* _Travail demandé_
• A. Restituez mot pour mot le passage de l'extrait sur la radicalisation qui commence par « L’invasion de l’Irak » et va jusqu'à « religieux à l’étranger. ».
• B. Reprenez l'extrait sur la radicalisation là où il s'arrête et poursuivez-le.

* _Extrait fourni_

***

A. Radicalisation (1) made in USA

L’invasion de l’Irak en 2003 a conduit à la faillite de l’état. Washington a opté pour la stratégie « diviser pour régner ». Les forces laïques ont été délibérément éliminées et les chiites ont été montés contre les sunnites. Le terrorisme contre la population sunnite a formé un terreau idéal pour les djihadistes. L’Arabie saoudite et le Qatar n’ont pas manqué d’offrir leurs services. C’est de cet ensemble de djihadistes extrémistes qu’est issu l’État islamique.

La profession de foi extrémiste de l’EI, de al-Qaeda et d’autres groupes terroristes islamistes n’est pas simplement tombée du ciel. Ils sont le produit d’une diffusion systématique sur une longue durée du wahabisme par l’Arabie saoudite. Le wahabisme est un courant ultraconservateur qui diffère peu du califat en matière de credo et de pratiques. Dans le passé l’Arabie saoudite a formé environ 45.000 cadres religieux à l’étranger.

Le pays finance des dizaines de chaînes satellitaires et des centaines de sites internet. Les Saoudiens ont investi à ce jour 87 milliards de dollars pour diffuser le wahabisme dans le monde entier, pour construire des mosquées et rémunérer des imams. Cela s’est fait et cela continue de se faire non seulement dans nos contrées mais aussi en Asie, en Afrique et bien sûr au Moyen-Orient (2). Il n’est pas exagéré de parler d’une wahabisation de l’islam.

Revenons au théâtre des opérations. En Syrie tout comme en Irak la carte confessionnelle a été tracée. L’Occident voulait depuis longtemps être quitte d’Assad. Dès 2006 divers groupes dissidents ont été financés par les Etats-Unis (3).

***

* _Données fournies_
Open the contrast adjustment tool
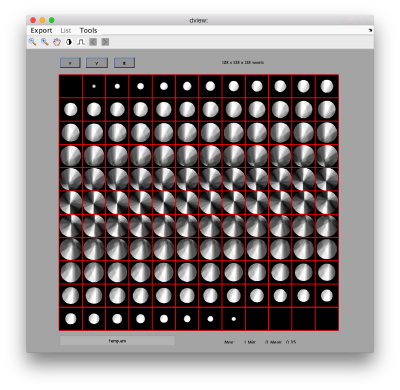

***

* _Résultats par tâche_
• A.
L’invasion de l’Irak en 2003 a conduit à la faillite de l’état. Washington a opté pour la stratégie « diviser pour régner ». Les forces laïques ont été délibérément éliminées et les chiites ont été montés contre les sunnites. Le terrorisme contre la population sunnite a formé un terreau idéal pour les djihadistes. L’Arabie saoudite et le Qatar n’ont pas manqué d’offrir leurs services. C’est de cet ensemble de djihadistes extrémistes qu’est issu l’État islamique.

La profession de foi extrémiste de l’EI, de al-Qaeda et d’autres groupes terroristes islamistes n’est pas simplement tombée du ciel. Ils sont le produit d’une diffusion systématique sur une longue durée du wahabisme par l’Arabie saoudite. Le wahabisme est un courant ultraconservateur qui diffère peu du califat en matière de credo et de pratiques. Dans le passé l’Arabie saoudite a formé environ 45.000 cadres religieux à l’étranger.

• B.
En 2009, deux ans avant le printemps arabe, il existait des plans britanniques pour une invasion de « rebelles » (4). Les USA ont soutenu non seulement des groupes modérés, mais ils ont aussi financé des djihadistes radicaux, qui allaient ultérieurement passer à des organisations terroristes comme al-Nusra et l’EI (5). En 2011 les manifestations non violentes ont rapidement dégénéré en guerre civile. Du côté des rebelles les djihadistes l’ont emporté grâce au soutien massif des Etats du Golfe, de la Turquie et de la Jordanie. Cet appui allait à des organisations terroristes comme al-Nusra et al-Qaeda (6).

En 2012 les Etats-Unis, la France et la Grande-Bretagne organisèrent conjointement avec la Turquie et la Jordanie un camp d’entraînement pour les rebelles syriens en Jordanie. Une partie de ces rebelles se sont ralliés par après au califat. Une gaffe similaire a encore été reproduite en 2015.

En 2012 les autorités à Washington connaissaient déjà la création plausible d’un état islamique dans certaines parties de l’Irak et de Syrie. C’était en effet ce que souhaitaient les pays islamiques soutenant l’opposition anti-Assad. Un tel état affaiblirait fortement Assad et porterait un coup à la coalition entre la Syrie, l’Irak et l’Iran (7). Le gouvernement étatsunien savait parfaitement ce qu’il faisait. La suite de l’histoire, nous la connaissons.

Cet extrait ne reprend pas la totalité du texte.